DW staff (win)March 21, 2004

Germany's Social Democrats on Sunday elected Franz Müntefering as their new party leader after Chancellor Gerhard Schröder decided to step down from that position. Müntefering promised to continue on a course of reforms.

https://p.dw.com/p/4oqd
On top of his partyImage: AP

More than 95 percent of delegates at a party conference in Berlin voted for Müntefering as their new leader. They also elected Klaus Uwe Benneter, an SPD parliamentarian, as new secretary-general with almost 78 percent of the vote.

Müntefering asked delegates to help him lobby for social welfare and labor market reforms among party members. "We need to make it clear to people that we're looking beyong just a day's work when deciding things for this country," he said.

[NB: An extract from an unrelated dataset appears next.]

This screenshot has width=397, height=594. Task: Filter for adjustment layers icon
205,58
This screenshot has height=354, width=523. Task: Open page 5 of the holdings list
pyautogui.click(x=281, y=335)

Gerhard Schröder und Franz Müntefering
Schröder and MünteferingImage: AP

Commenting on a possible rivalry between him and Schröder, Müntefering, who is also the SPD's parliamentary leader, said he planned to do everything he could to keep the chancellor in power. "You'll be the chancellor way past 2006," he said to Schröder, referring to the next scheduled general elections.

Müntefering also addressed a group of party dissidents, who have threatened to leave the SPD to form a new leftist party because of the reforms. "Opposition is rubbish," he told them. "Let the others do that -- we want to govern."

In his last speech as party leader, Schröder had earlier defended the reform course and reminded delegates that he had firmly opposed the war in Iraq. "What would have happened if the others had been in power," he asked, referring to the opposition Christian Democrats. "German soldiers would probably be in Iraq today."

Schröder also asked delegates to try and confront the opposition and criticized the conservative's delay of a new immigration law as well as a "populist stand" in the question of an EU membership for Turkey.